# Assignment
What is needed is the run of lines from the one with "Instruction: Click the May" through the close of the data, set down exactly.
'''
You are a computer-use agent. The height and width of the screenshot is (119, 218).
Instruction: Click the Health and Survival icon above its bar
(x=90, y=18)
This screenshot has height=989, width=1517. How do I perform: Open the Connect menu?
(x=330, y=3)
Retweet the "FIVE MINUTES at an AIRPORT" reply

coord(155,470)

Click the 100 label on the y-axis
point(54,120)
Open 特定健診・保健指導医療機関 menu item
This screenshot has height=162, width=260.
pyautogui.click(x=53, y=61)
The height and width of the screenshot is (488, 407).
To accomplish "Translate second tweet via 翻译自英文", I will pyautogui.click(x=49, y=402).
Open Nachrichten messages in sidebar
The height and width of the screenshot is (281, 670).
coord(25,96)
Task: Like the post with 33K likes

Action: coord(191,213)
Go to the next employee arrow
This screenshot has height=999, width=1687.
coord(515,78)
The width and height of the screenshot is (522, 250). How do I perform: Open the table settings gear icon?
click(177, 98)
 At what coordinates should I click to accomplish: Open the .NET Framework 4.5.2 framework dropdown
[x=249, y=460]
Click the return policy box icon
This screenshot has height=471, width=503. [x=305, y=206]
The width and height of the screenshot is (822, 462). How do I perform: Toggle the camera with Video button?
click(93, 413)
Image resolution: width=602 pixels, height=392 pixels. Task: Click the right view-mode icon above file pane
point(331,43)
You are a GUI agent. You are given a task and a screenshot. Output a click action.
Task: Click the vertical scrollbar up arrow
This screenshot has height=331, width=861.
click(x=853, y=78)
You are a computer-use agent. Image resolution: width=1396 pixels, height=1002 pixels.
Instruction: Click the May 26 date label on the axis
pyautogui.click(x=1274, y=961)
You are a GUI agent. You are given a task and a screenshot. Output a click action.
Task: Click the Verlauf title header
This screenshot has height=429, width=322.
'''
# Result of this exercise
Instruction: Click the May 26 date label on the axis
pyautogui.click(x=1274, y=961)
You are a GUI agent. You are given a task and a screenshot. Output a click action.
Task: Click the Verlauf title header
This screenshot has height=429, width=322.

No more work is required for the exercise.